The paucity of potential mill sites probably suggests that, as elsewhere in the Gaelic world, there was little attempt by Gaelic lords to coordinate centralised control of grain processing and that this was primarily seen as a subsistence and domestic activity. However, discounting references to mills in the sundry items listed in rentals as these are likely to be formulaic and not a direct record of realities on the ground, there are hints that milling may have been more widespread than the archaeological record immediately suggests. Oral tales occasionally refer to events said to be held at mills, sixteenth and seventeenth-century maps contain the odd reference to muilinn place-names, and there is evidence in the form of a millstone from Finlaggan (CANMORE ID 37708) (Caldwell pers. comm.). More landscape survey may identify early mill sites, lades, etc on the ground.
Poetic sources and carved stone imagery make it clear that hunting was central to Gaelic lordly life and status. However, with the exception of deer traps in Jura, few trappings of hunting activity and hunting forests have been identified in Argyll. More in depth study is likely bear good results and help demonstrate how these shaped the medieval landscape and contributed to lifestyles and economies.
Whilst the contribution of off shore fishery exploitation to the Hebridean economy and trade has been discussed above, much less is known regarding other resources. Sixteenth century records indicate cattle droving was taking place, with cattle being shifted from Islay to Knapdale in 1505. There are also references to Argyll cattle located much further south. Hides were also being exported in large numbers. There are hints that cloth, in the form of mantles, was also a major export (Caldwell pers. comm.). There is a high likelihood of medieval mining of silver and copper resources in Islay (Cressey 1995; Caldwell et al. 2000) which would have contributed to the production of high status goods for export if not exported as raw materials. Charcoal burning and bloomeries (Atkinson 2003) further highlight small scale industrial processes for domestic production and export and help substantiate the claims of some families to be hereditary armourers, boat builders and craftsmen. Unfortunately, though, few production sites have been identified or excavated, nor have the schools for carved stone creation. How these families were housed, the patronage they received, what status they had, the details of craft production are therefore highly obscure.
Equally obscure is how and where trade and exchange took place. Droving indicates that much was taken direct to markets outwith Argyll. However, it seems highly unlikely that trade did not occur within the various territories within it. The chance find of Viking Age ring silver on Dunstaffnage (CANMORE ID 23036) strand hints at open air beach markets in the preceding period and it is highly likely that the practice of holding less formalised markets at easy landing places continued, both on the occasion that a merchant vessel might turn up and on regular annual dates in well-known and traditional places: a pattern well known throughout contemporary Scandinavia and Ireland.
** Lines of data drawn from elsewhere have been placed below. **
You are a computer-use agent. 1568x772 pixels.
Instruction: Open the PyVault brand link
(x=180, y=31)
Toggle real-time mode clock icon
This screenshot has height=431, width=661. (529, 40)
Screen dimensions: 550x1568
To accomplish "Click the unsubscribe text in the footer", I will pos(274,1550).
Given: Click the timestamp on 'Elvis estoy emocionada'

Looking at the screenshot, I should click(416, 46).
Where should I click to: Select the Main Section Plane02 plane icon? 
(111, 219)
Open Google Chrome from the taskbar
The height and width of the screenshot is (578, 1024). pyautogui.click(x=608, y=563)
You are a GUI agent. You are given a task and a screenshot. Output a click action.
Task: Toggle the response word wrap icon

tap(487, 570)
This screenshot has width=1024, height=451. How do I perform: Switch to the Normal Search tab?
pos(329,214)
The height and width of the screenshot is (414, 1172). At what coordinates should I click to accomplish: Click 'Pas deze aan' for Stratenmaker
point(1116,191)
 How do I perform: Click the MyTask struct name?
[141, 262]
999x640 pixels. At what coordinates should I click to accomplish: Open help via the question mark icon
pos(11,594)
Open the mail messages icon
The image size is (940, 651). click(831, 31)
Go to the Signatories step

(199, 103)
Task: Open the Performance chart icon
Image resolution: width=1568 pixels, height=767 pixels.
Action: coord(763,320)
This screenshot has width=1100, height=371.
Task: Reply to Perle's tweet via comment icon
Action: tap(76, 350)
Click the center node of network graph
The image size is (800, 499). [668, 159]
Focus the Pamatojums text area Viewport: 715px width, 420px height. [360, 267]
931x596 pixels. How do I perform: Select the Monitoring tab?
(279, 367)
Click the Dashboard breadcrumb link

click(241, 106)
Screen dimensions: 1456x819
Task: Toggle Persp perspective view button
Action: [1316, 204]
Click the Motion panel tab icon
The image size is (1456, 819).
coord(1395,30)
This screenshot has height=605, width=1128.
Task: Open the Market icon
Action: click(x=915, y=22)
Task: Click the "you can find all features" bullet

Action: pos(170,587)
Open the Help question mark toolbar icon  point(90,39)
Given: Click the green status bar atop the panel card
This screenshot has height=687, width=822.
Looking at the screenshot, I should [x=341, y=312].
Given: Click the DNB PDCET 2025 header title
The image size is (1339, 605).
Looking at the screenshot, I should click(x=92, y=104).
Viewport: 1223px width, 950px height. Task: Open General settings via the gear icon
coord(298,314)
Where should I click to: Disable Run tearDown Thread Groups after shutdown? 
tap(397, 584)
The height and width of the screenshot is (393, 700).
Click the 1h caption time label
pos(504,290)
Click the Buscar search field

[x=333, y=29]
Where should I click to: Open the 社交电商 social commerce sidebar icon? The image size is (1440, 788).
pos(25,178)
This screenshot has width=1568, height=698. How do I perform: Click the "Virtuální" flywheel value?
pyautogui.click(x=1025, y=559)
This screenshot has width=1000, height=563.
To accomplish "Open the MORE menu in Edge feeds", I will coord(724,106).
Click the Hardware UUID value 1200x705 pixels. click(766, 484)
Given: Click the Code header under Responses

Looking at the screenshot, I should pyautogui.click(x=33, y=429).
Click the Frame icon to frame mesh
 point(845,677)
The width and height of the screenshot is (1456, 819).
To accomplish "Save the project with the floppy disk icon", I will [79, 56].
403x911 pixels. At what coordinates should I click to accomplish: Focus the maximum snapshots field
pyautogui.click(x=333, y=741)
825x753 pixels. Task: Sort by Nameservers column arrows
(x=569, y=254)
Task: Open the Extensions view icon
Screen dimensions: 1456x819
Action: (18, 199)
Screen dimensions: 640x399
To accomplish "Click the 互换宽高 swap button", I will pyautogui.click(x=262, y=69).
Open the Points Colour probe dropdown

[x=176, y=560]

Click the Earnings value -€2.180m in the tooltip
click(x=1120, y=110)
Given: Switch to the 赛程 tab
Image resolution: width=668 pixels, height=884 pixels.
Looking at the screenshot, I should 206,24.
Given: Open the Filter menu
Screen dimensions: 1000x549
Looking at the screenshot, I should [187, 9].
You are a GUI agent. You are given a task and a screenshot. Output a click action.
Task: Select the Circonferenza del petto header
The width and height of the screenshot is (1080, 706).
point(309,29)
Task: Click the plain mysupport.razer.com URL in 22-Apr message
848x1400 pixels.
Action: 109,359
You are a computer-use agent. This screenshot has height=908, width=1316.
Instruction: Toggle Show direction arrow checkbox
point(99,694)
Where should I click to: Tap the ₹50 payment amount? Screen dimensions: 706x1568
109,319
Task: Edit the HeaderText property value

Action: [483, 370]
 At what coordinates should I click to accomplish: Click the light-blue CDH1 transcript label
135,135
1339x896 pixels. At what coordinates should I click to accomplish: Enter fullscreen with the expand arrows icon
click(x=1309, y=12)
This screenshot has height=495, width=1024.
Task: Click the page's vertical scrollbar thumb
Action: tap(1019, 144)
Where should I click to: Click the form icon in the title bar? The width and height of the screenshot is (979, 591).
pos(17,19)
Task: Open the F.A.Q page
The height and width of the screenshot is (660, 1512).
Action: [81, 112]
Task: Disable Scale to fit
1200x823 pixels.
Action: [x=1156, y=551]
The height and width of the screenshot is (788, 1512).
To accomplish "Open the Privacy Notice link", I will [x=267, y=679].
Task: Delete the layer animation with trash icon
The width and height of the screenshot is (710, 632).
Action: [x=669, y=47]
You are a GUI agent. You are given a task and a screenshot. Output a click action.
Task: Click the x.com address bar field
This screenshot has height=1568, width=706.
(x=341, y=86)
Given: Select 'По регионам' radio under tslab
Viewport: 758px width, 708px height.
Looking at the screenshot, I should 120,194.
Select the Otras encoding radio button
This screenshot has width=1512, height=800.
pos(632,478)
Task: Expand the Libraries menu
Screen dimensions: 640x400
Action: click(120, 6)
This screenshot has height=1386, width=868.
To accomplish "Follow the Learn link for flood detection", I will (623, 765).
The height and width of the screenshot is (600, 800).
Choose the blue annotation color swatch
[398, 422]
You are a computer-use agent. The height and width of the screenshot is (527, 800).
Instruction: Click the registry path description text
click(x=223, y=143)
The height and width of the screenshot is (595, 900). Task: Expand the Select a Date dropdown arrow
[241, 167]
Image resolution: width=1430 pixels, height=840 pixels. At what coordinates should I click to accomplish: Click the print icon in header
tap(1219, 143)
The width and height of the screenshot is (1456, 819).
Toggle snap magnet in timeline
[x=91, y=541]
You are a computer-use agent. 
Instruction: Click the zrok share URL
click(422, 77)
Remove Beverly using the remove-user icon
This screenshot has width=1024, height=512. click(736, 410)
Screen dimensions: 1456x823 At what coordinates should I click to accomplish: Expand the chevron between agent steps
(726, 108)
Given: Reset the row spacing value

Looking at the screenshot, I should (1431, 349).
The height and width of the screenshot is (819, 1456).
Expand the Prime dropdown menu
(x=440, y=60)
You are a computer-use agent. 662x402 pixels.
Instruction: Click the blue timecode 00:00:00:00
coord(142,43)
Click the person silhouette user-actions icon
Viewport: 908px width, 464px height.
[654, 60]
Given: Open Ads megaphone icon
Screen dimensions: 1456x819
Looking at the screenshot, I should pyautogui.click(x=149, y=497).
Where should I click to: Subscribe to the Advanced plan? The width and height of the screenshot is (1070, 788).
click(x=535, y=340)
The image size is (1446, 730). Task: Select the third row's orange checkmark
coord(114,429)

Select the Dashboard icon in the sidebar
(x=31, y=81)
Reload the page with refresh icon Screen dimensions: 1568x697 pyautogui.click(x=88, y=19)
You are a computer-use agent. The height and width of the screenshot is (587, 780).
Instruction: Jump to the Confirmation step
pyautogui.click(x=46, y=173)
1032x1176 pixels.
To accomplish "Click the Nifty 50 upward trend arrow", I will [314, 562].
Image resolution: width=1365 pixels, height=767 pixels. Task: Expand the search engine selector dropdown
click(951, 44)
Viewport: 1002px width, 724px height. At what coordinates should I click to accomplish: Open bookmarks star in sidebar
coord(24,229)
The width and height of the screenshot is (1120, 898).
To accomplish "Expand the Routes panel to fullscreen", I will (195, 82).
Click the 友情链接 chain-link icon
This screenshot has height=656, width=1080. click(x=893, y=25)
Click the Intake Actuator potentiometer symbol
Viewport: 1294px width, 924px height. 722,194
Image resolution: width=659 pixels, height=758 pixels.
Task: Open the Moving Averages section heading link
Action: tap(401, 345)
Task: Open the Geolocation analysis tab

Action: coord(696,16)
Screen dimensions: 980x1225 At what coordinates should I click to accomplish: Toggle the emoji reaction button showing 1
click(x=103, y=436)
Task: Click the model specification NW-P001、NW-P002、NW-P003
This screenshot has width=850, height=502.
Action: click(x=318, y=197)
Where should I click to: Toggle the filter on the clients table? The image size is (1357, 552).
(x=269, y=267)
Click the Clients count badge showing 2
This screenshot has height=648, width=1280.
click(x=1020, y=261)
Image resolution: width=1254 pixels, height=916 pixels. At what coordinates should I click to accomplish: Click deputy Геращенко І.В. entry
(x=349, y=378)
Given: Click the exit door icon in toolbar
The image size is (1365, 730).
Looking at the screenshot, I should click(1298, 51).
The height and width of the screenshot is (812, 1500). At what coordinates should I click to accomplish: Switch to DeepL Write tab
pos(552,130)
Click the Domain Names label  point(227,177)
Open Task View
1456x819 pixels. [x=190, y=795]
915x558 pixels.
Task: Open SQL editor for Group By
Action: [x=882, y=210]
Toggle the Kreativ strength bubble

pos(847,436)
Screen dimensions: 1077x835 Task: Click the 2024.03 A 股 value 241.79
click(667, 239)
Regular markets dates are also likely to have been accompanied by fairs and it seems probable that the small number of known rural fair sites that are recorded from the eighteenth and nineteenth centuries (Black 1999) had their origins in the medieval period. On recorded fairground is Cnoc nan Dubh Leitre (CANMORE ID 22043) in Mull which is only readable on the ground by a large area of open ground surrounded by the footings of small bothies and tents.
Other market activities are likely to have occurred at harbour sites and despite the valiant efforts of Colin and Paula Martin (Martin and Martin 2003, Martin 2008, Martin 2009) much more work is required, especially to test and date their findings. This should be coupled by research into historic coastal change to help identify and understand maritime use, maritime routeways and marine resources exploitation better.